The case of Sandra Laing in South Africa is fascinating. She was born and raised there during Apartheid. Both her mother and father were white, but she looks an awful lot life a “colored”. There is a scene in the movie where she has been reclassified from white to colored, and her father Abraham (Sam Neill) is enraged and want to get her classified back. They take to a government agency that look at her, and perform tests – like putting a pen and her hair and having her shake her head to see if it comes out. Even though they win the fight, it is a hollow victory. It doesn’t really matter what it says on her ID card, she still looks black.
Anthony Fabian’s film Skin tells this story. At the heart is a wonderful performance by Sophie Okenedo who plays Sandra from the time she is a teenager until well into middle age. She loves her mother and father, and wants to please them. She goes on dates with white boys, who are either dull and clueless, or else sexually aroused by her and want to know if she’s black “all the way down”. She will never be truly excepted by the white community, many of whom suspect that her mother simply cheated on her husband with a black man – and in the years before DNA testing, there really was nothing they could do to prove it.

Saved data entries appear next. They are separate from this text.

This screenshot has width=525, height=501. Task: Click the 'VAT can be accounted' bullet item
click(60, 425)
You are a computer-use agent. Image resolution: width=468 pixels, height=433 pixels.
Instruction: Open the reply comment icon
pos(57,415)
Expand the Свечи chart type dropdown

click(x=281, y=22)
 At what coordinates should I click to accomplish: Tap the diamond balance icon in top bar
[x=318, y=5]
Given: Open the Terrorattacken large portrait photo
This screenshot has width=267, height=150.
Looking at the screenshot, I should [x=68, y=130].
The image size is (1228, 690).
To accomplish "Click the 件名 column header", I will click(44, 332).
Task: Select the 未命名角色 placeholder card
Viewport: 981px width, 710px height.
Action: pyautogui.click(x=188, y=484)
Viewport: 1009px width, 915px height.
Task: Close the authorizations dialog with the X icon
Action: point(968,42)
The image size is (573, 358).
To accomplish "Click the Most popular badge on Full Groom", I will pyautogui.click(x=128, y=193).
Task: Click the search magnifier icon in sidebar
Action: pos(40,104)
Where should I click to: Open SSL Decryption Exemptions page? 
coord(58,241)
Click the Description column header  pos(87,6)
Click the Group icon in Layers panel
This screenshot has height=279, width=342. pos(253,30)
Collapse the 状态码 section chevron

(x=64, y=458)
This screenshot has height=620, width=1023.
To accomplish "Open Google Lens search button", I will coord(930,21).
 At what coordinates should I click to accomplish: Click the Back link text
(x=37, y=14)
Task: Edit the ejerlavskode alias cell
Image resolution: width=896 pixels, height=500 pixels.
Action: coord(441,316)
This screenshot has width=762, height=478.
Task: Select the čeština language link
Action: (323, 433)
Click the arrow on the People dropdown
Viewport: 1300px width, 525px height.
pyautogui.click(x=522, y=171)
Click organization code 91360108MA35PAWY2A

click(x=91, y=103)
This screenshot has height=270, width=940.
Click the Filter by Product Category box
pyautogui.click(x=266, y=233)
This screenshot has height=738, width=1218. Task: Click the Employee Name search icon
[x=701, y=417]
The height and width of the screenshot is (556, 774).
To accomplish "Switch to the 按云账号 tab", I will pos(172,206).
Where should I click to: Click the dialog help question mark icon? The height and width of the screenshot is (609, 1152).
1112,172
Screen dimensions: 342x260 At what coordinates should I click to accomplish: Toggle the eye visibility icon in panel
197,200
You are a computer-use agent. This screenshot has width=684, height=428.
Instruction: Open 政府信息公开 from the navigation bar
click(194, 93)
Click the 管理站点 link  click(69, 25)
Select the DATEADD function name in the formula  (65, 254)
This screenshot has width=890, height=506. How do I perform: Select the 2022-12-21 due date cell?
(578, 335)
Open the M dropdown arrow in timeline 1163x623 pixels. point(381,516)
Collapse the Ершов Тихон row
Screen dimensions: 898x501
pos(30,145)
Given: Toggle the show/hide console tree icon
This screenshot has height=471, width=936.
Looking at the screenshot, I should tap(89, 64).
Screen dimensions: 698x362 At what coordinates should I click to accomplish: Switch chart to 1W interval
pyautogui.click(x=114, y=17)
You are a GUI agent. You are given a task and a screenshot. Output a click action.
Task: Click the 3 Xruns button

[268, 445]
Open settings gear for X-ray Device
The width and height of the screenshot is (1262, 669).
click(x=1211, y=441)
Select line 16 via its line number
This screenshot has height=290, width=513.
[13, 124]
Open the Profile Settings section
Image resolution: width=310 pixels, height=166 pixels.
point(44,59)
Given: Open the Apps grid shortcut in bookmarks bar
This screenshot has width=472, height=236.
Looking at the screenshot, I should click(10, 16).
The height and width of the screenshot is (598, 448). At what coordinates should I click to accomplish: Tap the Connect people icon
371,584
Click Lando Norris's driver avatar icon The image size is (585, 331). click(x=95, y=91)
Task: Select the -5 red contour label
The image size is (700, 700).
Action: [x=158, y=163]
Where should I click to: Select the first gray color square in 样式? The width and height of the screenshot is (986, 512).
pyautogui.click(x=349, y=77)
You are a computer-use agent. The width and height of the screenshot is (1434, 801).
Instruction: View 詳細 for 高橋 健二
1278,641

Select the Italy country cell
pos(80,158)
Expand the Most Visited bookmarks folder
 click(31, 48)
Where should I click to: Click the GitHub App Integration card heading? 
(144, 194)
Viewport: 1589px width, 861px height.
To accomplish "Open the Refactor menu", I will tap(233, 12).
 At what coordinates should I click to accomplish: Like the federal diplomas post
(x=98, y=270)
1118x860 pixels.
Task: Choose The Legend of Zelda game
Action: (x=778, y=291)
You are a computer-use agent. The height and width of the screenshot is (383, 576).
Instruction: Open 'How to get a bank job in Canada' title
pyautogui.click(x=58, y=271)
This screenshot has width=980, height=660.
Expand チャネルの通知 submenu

Then she falls in love with Petrus (Tony Kgoroge), and things seem to get better. He is a black man, but he is kind to her, and sees her for who she is. Her father is enraged, and wants nothing more to do with her. But for her, it’s easier this way. Although the government considers her white, no one else really does. It is easier to blend in the black community. But when things go wrong in the marriage, Petrus becomes violent, and blames it on the fact that he married a “white woman”. She takes her two kids and leaves. She is now alienated from both the black and white communities in South Africa. There is nothing else really out there.
Skin is a fascinating little movie that tells her story. Because Okenedo is so good in the lead role, it also becomes an emotional story that gets under your skin. Sam Neill is also quite good as the father who loves his daughter, but really does not know what to do. I do wish that director Anthony Fabian had made more the characters in the film as deep as these two are. Most of the characters are one note, or in the case of Petrus one note until he suddenly flashes and becomes another note, but never a full, complete person. Skin is a good film. But it could have been great.